Copy exactly the lines from the start of the data below through the one that carries "Call for the", and only those.

*****

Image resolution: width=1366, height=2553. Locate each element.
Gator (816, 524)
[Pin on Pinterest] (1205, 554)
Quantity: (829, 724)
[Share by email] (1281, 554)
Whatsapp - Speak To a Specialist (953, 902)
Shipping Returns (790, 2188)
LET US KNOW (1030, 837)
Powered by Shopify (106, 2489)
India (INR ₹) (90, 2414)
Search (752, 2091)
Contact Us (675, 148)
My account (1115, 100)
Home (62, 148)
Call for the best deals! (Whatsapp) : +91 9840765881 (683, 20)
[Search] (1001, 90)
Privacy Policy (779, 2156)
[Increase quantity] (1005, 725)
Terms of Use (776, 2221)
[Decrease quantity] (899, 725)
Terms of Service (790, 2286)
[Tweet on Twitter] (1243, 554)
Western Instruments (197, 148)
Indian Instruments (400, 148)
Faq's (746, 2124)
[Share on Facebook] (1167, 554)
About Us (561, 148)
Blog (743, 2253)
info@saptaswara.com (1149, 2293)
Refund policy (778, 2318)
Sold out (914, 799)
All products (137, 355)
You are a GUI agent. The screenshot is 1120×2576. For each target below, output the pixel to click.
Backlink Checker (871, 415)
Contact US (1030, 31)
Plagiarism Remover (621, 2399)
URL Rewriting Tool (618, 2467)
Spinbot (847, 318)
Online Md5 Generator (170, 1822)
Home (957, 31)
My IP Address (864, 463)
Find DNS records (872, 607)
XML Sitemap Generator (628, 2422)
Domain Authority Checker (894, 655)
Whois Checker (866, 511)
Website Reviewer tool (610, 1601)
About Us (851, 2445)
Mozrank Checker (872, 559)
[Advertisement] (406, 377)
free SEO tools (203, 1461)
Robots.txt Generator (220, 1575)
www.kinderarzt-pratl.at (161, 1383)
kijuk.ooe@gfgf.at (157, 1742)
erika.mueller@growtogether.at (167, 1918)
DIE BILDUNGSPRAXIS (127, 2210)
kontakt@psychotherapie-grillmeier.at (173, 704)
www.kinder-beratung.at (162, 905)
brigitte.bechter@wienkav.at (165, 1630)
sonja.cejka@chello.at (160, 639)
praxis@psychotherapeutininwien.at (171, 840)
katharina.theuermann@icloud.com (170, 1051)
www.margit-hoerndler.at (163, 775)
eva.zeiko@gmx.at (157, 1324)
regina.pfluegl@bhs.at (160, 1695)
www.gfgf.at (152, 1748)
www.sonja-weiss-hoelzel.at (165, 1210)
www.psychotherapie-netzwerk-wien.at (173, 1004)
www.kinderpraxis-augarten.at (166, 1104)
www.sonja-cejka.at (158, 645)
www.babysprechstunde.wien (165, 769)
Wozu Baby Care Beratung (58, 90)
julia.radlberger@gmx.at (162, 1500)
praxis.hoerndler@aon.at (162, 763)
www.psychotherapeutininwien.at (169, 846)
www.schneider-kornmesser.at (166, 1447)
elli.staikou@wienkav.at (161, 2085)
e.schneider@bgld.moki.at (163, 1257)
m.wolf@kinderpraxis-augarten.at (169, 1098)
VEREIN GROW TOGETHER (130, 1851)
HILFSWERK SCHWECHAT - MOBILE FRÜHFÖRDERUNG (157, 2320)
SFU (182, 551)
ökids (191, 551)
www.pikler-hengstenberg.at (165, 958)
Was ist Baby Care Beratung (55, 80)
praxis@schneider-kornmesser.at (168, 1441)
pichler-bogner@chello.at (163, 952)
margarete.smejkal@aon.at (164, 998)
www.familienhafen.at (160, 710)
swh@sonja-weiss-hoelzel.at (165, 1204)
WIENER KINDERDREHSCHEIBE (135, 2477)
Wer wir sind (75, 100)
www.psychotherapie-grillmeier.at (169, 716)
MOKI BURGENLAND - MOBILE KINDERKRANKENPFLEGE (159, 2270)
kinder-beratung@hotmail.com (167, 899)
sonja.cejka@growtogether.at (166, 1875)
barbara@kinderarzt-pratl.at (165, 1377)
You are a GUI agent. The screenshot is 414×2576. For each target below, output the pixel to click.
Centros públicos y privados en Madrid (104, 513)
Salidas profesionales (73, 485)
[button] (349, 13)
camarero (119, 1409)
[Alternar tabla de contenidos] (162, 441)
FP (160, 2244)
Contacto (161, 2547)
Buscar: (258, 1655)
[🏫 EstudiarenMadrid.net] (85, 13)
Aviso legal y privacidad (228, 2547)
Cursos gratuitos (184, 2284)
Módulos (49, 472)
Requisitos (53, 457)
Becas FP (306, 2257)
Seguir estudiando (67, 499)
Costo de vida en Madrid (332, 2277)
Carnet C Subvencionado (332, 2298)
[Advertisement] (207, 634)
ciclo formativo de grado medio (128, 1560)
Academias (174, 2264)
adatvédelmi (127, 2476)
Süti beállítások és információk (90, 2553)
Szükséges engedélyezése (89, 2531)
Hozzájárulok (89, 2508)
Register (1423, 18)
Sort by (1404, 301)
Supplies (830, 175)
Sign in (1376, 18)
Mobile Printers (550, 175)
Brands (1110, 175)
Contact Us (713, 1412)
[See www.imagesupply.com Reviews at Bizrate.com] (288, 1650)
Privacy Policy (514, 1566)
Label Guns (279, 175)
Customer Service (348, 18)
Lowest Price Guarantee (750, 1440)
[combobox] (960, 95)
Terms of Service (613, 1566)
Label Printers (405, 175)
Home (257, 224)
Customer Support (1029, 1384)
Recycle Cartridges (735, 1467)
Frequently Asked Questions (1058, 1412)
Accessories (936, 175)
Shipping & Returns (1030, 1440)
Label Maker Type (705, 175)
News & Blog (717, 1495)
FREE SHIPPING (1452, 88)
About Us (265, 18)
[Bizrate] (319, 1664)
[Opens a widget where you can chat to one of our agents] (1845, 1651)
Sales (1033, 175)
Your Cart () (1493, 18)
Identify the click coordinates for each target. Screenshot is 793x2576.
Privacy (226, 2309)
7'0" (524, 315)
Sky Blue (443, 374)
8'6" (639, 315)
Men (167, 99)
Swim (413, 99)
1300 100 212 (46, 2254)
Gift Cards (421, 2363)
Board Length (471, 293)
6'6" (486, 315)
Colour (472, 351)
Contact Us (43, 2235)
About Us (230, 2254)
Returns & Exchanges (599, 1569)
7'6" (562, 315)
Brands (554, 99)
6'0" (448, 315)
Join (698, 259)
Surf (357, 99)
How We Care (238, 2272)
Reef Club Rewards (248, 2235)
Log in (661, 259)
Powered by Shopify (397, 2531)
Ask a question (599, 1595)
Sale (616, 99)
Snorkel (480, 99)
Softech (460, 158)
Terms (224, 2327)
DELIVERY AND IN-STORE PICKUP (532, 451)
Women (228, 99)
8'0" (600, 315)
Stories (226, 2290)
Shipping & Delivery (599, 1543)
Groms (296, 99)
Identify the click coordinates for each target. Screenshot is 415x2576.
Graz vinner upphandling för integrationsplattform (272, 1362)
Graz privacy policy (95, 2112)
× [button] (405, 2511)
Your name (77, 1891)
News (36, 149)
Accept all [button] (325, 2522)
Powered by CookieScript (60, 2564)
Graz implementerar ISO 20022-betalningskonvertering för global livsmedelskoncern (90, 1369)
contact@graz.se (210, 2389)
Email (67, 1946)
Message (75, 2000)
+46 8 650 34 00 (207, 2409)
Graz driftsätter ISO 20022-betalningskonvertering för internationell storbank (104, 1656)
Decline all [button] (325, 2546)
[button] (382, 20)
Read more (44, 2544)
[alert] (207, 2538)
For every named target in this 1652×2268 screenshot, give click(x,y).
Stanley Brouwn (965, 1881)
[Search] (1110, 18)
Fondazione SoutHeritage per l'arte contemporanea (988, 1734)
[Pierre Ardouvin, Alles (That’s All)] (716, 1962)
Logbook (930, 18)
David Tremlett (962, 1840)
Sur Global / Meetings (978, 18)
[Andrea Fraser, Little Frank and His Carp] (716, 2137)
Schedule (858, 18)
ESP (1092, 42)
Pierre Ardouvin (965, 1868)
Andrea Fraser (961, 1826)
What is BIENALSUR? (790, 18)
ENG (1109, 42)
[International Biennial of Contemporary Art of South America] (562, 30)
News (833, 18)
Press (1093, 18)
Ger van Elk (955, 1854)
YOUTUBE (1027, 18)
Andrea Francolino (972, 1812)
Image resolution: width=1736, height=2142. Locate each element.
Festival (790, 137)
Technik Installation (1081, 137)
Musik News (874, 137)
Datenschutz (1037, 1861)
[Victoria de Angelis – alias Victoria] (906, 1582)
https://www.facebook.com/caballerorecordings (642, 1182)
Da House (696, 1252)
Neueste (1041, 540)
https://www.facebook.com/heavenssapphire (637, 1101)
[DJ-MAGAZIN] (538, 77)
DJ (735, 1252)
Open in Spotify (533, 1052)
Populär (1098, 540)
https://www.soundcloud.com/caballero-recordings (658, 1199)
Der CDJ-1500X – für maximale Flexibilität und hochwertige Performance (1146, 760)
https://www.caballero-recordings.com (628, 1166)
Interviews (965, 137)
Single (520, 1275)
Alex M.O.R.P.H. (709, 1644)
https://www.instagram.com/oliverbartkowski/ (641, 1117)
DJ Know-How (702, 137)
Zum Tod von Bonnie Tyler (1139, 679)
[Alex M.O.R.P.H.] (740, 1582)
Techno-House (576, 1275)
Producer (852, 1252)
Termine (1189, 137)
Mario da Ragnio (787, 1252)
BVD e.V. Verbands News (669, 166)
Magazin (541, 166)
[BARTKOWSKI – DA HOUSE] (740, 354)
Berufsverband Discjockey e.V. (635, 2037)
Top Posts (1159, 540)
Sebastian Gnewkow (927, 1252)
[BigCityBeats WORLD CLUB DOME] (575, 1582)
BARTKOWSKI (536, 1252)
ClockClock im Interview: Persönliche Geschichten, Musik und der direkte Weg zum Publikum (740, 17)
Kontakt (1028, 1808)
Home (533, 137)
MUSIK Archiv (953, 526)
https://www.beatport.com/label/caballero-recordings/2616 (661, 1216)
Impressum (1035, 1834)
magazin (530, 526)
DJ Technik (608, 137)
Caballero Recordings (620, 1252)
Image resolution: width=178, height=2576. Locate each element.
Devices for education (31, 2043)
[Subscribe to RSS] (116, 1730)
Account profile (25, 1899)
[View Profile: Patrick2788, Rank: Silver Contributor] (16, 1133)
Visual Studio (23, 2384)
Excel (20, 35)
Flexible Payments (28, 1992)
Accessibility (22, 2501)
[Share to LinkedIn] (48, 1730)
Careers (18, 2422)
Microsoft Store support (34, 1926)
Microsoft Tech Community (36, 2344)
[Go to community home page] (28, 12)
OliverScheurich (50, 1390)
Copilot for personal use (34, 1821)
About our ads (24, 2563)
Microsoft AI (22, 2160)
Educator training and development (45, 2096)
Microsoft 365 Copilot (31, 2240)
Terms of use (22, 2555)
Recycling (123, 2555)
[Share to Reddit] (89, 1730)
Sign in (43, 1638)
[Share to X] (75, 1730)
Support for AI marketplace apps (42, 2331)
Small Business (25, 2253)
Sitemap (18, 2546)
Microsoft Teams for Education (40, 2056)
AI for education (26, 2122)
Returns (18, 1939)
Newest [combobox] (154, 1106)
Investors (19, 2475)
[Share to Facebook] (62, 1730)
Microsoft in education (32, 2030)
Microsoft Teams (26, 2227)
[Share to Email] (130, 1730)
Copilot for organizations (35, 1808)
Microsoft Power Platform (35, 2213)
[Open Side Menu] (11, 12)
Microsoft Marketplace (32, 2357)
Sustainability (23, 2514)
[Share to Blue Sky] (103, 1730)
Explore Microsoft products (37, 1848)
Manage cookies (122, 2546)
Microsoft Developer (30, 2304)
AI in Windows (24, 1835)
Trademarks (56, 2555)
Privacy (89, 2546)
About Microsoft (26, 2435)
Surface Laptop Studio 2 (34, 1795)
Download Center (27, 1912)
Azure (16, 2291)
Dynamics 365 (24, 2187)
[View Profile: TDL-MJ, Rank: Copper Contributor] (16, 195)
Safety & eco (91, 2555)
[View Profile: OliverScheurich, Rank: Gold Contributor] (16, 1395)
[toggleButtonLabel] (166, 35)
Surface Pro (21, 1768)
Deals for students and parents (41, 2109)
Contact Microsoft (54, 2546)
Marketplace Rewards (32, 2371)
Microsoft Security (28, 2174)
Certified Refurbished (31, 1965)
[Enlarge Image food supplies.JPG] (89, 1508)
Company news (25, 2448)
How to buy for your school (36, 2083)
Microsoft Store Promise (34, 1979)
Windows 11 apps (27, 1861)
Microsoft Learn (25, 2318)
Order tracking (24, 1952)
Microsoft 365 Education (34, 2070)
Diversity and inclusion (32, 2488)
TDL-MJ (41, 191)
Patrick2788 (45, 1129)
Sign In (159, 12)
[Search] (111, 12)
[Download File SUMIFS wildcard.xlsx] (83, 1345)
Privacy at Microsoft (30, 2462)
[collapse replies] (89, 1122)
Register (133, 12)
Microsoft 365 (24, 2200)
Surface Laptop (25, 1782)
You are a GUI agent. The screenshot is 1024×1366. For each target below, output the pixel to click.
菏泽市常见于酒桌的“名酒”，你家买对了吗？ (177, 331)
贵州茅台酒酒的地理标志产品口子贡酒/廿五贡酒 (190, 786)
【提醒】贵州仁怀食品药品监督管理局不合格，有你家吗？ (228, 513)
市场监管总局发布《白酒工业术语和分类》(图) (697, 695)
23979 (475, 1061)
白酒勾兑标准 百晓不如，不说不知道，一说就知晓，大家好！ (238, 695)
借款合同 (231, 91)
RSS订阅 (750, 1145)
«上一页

*****

*Response*.
Image resolution: width=1366, height=2553. Locate each element.
Gator (816, 524)
[Pin on Pinterest] (1205, 554)
Quantity: (829, 724)
[Share by email] (1281, 554)
Whatsapp - Speak To a Specialist (953, 902)
Shipping Returns (790, 2188)
LET US KNOW (1030, 837)
Powered by Shopify (106, 2489)
India (INR ₹) (90, 2414)
Search (752, 2091)
Contact Us (675, 148)
My account (1115, 100)
Home (62, 148)
Call for the best deals! (Whatsapp) : +91 9840765881 (683, 20)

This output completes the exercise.